Telling someone to move over a few feet is magical now? :| I weep for this generation.
Given the laziness and morbid obsesity amongst D&Ders, being able to convince someone to get on their feet, do some heavy exercise, and use their words to make them be healthier must seem magical.
158710691 wrote:
D&D definitely improves mental health; Just as long as you stay away from these forums ;)
I've got to agree with Manshoon, what you're describing is flat out bad DMing. Those three things are like the first three DO NOT DO THESE in the DM's handbook.

He obviously has no interest in letting the campaign or your characters grow organically (forcing you to get tattoed, wtf? I played a cleric once who would literally have rather died than let this happen), he's got his grand railroad planned out and by the DM's smiting hammer you're going to follow the tracks.

As for playing so loose with the rules, I'm no rules lawyer when I DM but what he's doing is beyond the pale. 16d6 damage at level 1, wtf? Alchemist's fire is basically petrol, if you pour more petrol on a petrol fire, it doesn't get hotter, it just spreads out or maybe burns for longer depending on the circumstances. 

I don't know your relation to the DM, if you're friends out of game or something but the point of playing D&D is to have fun. If that's not happening anymore then like Manshoon said, if you think the game's salvagable sit down and have a serious chat with the DM. If you don't, vote with your feet.

Data rows:
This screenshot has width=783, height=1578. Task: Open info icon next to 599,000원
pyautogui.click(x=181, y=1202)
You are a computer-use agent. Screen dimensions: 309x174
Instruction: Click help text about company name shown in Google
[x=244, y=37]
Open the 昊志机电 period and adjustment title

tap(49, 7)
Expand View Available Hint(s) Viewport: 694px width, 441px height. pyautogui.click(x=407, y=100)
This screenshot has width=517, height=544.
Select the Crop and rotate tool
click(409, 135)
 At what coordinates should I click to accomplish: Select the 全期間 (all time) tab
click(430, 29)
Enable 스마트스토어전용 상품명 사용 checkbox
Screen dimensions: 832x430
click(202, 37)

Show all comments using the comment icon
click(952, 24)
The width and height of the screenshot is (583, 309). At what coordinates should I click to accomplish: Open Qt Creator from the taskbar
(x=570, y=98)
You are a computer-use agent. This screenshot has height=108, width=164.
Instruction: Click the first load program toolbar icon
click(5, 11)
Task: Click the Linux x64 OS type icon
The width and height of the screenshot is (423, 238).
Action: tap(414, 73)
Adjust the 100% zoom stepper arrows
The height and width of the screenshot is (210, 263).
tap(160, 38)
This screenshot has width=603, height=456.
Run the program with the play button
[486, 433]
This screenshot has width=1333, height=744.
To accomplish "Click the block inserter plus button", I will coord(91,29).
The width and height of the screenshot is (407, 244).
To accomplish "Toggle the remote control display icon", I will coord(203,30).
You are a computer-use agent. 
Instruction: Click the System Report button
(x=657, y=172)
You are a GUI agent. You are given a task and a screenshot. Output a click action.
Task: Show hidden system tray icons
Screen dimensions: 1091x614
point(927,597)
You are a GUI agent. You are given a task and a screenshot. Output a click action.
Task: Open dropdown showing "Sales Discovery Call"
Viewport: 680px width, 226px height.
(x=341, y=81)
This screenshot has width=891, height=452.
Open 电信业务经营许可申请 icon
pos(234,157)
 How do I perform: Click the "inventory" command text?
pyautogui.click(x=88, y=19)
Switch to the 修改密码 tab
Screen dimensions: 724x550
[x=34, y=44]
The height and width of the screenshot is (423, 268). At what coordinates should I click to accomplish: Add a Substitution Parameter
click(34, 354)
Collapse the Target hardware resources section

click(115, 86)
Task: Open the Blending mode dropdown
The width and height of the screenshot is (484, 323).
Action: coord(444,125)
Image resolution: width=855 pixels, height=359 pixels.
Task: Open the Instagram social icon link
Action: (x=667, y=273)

Short exercise:
Transcribe the stretch of the D&D forum thread from "Given the laziness" through "these forums ;)".

Task answer:
Given the laziness and morbid obsesity amongst D&Ders, being able to convince someone to get on their feet, do some heavy exercise, and use their words to make them be healthier must seem magical.
158710691 wrote:
D&D definitely improves mental health; Just as long as you stay away from these forums ;)